Records
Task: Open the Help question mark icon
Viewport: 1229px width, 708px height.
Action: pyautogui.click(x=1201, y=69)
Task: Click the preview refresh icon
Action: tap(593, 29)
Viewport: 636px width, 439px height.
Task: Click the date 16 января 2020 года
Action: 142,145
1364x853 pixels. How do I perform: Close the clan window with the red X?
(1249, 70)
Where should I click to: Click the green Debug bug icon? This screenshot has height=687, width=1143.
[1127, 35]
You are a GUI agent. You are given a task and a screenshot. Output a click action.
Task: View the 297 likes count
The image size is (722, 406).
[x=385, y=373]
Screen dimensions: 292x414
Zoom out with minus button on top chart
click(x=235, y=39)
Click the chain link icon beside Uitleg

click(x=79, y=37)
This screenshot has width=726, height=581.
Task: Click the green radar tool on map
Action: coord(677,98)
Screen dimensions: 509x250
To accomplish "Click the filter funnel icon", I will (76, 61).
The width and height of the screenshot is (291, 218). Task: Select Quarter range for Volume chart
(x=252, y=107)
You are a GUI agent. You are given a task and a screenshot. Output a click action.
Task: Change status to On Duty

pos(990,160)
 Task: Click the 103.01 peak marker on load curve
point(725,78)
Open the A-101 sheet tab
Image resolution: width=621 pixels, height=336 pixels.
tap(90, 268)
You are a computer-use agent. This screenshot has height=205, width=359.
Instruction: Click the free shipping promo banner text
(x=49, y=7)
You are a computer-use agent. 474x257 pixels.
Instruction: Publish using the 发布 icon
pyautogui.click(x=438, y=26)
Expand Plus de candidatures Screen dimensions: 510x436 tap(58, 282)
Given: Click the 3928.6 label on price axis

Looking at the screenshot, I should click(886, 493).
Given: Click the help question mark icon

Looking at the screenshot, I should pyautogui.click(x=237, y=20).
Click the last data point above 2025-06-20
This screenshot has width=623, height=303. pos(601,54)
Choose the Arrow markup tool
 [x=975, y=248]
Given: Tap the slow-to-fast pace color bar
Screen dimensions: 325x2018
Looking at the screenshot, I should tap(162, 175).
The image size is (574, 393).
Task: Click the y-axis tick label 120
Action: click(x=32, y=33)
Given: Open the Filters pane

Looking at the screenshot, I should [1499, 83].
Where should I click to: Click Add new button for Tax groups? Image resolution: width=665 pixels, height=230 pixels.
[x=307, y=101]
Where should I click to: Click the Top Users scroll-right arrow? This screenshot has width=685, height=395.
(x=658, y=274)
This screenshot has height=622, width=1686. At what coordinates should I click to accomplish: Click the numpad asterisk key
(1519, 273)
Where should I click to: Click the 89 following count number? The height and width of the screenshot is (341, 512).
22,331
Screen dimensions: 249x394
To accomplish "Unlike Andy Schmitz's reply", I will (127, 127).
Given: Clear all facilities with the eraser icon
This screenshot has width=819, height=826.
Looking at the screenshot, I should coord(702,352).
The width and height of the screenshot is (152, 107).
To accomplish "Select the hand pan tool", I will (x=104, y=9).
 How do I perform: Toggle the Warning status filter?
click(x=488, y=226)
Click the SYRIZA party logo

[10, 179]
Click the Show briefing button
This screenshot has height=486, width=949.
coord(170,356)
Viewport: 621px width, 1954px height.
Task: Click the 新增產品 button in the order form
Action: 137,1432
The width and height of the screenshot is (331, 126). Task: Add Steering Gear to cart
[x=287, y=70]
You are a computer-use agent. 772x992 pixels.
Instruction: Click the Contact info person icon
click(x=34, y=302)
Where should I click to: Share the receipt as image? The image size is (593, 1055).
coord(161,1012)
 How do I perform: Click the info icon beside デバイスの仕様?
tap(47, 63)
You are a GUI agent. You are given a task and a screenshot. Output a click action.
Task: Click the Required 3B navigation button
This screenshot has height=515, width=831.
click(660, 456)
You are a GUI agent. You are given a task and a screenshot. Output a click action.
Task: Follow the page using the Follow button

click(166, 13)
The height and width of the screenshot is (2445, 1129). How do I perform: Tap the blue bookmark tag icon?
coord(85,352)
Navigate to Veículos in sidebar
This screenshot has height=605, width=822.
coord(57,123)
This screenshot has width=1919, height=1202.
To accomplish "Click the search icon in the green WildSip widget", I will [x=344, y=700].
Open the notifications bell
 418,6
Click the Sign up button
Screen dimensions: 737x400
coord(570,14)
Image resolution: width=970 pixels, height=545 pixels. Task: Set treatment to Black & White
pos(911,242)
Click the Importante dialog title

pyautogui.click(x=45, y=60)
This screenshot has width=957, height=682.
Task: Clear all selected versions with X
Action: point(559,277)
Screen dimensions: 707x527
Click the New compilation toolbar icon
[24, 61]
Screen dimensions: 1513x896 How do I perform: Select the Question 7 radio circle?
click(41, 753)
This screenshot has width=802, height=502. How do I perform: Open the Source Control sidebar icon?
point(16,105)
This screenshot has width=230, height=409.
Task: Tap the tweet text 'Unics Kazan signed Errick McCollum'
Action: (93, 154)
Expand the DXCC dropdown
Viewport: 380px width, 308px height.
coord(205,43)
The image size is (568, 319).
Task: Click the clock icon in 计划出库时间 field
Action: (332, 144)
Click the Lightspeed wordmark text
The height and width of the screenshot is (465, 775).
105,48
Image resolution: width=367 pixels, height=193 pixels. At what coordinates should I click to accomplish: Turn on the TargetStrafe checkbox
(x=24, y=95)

Directive
Render every line of the records above as a JSON list of strings, with one string per line and blank lines omitted.

Solution for this problem
[
  "Task: Open the Help question mark icon",
  "Viewport: 1229px width, 708px height.",
  "Action: pyautogui.click(x=1201, y=69)",
  "Task: Click the preview refresh icon",
  "Action: tap(593, 29)",
  "Viewport: 636px width, 439px height.",
  "Task: Click the date 16 января 2020 года",
  "Action: 142,145",
  "1364x853 pixels. How do I perform: Close the clan window with the red X?",
  "(1249, 70)",
  "Where should I click to: Click the green Debug bug icon? This screenshot has height=687, width=1143.",
  "[1127, 35]",
  "You are a GUI agent. You are given a task and a screenshot. Output a click action.",
  "Task: View the 297 likes count",
  "The image size is (722, 406).",
  "[x=385, y=373]",
  "Screen dimensions: 292x414",
  "Zoom out with minus button on top chart",
  "click(x=235, y=39)",
  "Click the chain link icon beside Uitleg",
  "click(x=79, y=37)",
  "This screenshot has width=726, height=581.",
  "Task: Click the green radar tool on map",
  "Action: coord(677,98)",
  "Screen dimensions: 509x250",
  "To accomplish \"Click the filter funnel icon\", I will (76, 61).",
  "The width and height of the screenshot is (291, 218). Task: Select Quarter range for Volume chart",
  "(x=252, y=107)",
  "You are a GUI agent. You are given a task and a screenshot. Output a click action.",
  "Task: Change status to On Duty",
  "pos(990,160)",
  " Task: Click the 103.01 peak marker on load curve",
  "point(725,78)",
  "Open the A-101 sheet tab",
  "Image resolution: width=621 pixels, height=336 pixels.",
  "tap(90, 268)",
  "You are a computer-use agent. This screenshot has height=205, width=359.",
  "Instruction: Click the free shipping promo banner text",
  "(x=49, y=7)",
  "You are a computer-use agent. 474x257 pixels.",
  "Instruction: Publish using the 发布 icon",
  "pyautogui.click(x=438, y=26)",
  "Expand Plus de candidatures Screen dimensions: 510x436 tap(58, 282)",
  "Given: Click the 3928.6 label on price axis",
  "Looking at the screenshot, I should click(886, 493).",
  "Given: Click the help question mark icon",
  "Looking at the screenshot, I should pyautogui.click(x=237, y=20).",
  "Click the last data point above 2025-06-20",
  "This screenshot has width=623, height=303. pos(601,54)",
  "Choose the Arrow markup tool",
  " [x=975, y=248]",
  "Given: Tap the slow-to-fast pace color bar",
  "Screen dimensions: 325x2018",
  "Looking at the screenshot, I should tap(162, 175).",
  "The image size is (574, 393).",
  "Task: Click the y-axis tick label 120",
  "Action: click(x=32, y=33)",
  "Given: Open the Filters pane",
  "Looking at the screenshot, I should [1499, 83].",
  "Where should I click to: Click Add new button for Tax groups? Image resolution: width=665 pixels, height=230 pixels.",
  "[x=307, y=101]",
  "Where should I click to: Click the Top Users scroll-right arrow? This screenshot has width=685, height=395.",
  "(x=658, y=274)",
  "This screenshot has height=622, width=1686. At what coordinates should I click to accomplish: Click the numpad asterisk key",
  "(1519, 273)",
  "Where should I click to: Click the 89 following count number? The height and width of the screenshot is (341, 512).",
  "22,331",
  "Screen dimensions: 249x394",
  "To accomplish \"Unlike Andy Schmitz's reply\", I will (127, 127).",
  "Given: Clear all facilities with the eraser icon",
  "This screenshot has width=819, height=826.",
  "Looking at the screenshot, I should coord(702,352).",
  "The width and height of the screenshot is (152, 107).",
  "To accomplish \"Select the hand pan tool\", I will (x=104, y=9).",
  " How do I perform: Toggle the Warning status filter?",
  "click(x=488, y=226)",
  "Click the SYRIZA party logo",
  "[10, 179]",
  "Click the Show briefing button",
  "This screenshot has height=486, width=949.",
  "coord(170,356)",
  "Viewport: 621px width, 1954px height.",
  "Task: Click the 新增產品 button in the order form",
  "Action: 137,1432",
  "The width and height of the screenshot is (331, 126). Task: Add Steering Gear to cart",
  "[x=287, y=70]",
  "You are a computer-use agent. 772x992 pixels.",
  "Instruction: Click the Contact info person icon",
  "click(x=34, y=302)",
  "Where should I click to: Share the receipt as image? The image size is (593, 1055).",
  "coord(161,1012)",
  " How do I perform: Click the info icon beside デバイスの仕様?",
  "tap(47, 63)",
  "You are a GUI agent. You are given a task and a screenshot. Output a click action.",
  "Task: Click the Required 3B navigation button",
  "This screenshot has height=515, width=831.",
  "click(660, 456)",
  "You are a GUI agent. You are given a task and a screenshot. Output a click action.",
  "Task: Follow the page using the Follow button",
  "click(166, 13)",
  "The height and width of the screenshot is (2445, 1129). How do I perform: Tap the blue bookmark tag icon?",
  "coord(85,352)",
  "Navigate to Veículos in sidebar",
  "This screenshot has height=605, width=822.",
  "coord(57,123)",
  "This screenshot has width=1919, height=1202.",
  "To accomplish \"Click the search icon in the green WildSip widget\", I will [x=344, y=700].",
  "Open the notifications bell",
  " 418,6",
  "Click the Sign up button",
  "Screen dimensions: 737x400",
  "coord(570,14)",
  "Image resolution: width=970 pixels, height=545 pixels. Task: Set treatment to Black & White",
  "pos(911,242)",
  "Click the Importante dialog title",
  "pyautogui.click(x=45, y=60)",
  "This screenshot has width=957, height=682.",
  "Task: Clear all selected versions with X",
  "Action: point(559,277)",
  "Screen dimensions: 707x527",
  "Click the New compilation toolbar icon",
  "[24, 61]",
  "Screen dimensions: 1513x896 How do I perform: Select the Question 7 radio circle?",
  "click(41, 753)",
  "This screenshot has width=802, height=502. How do I perform: Open the Source Control sidebar icon?",
  "point(16,105)",
  "This screenshot has width=230, height=409.",
  "Task: Tap the tweet text 'Unics Kazan signed Errick McCollum'",
  "Action: (93, 154)",
  "Expand the DXCC dropdown",
  "Viewport: 380px width, 308px height.",
  "coord(205,43)",
  "The image size is (568, 319).",
  "Task: Click the clock icon in 计划出库时间 field",
  "Action: (332, 144)",
  "Click the Lightspeed wordmark text",
  "The height and width of the screenshot is (465, 775).",
  "105,48",
  "Image resolution: width=367 pixels, height=193 pixels. At what coordinates should I click to accomplish: Turn on the TargetStrafe checkbox",
  "(x=24, y=95)"
]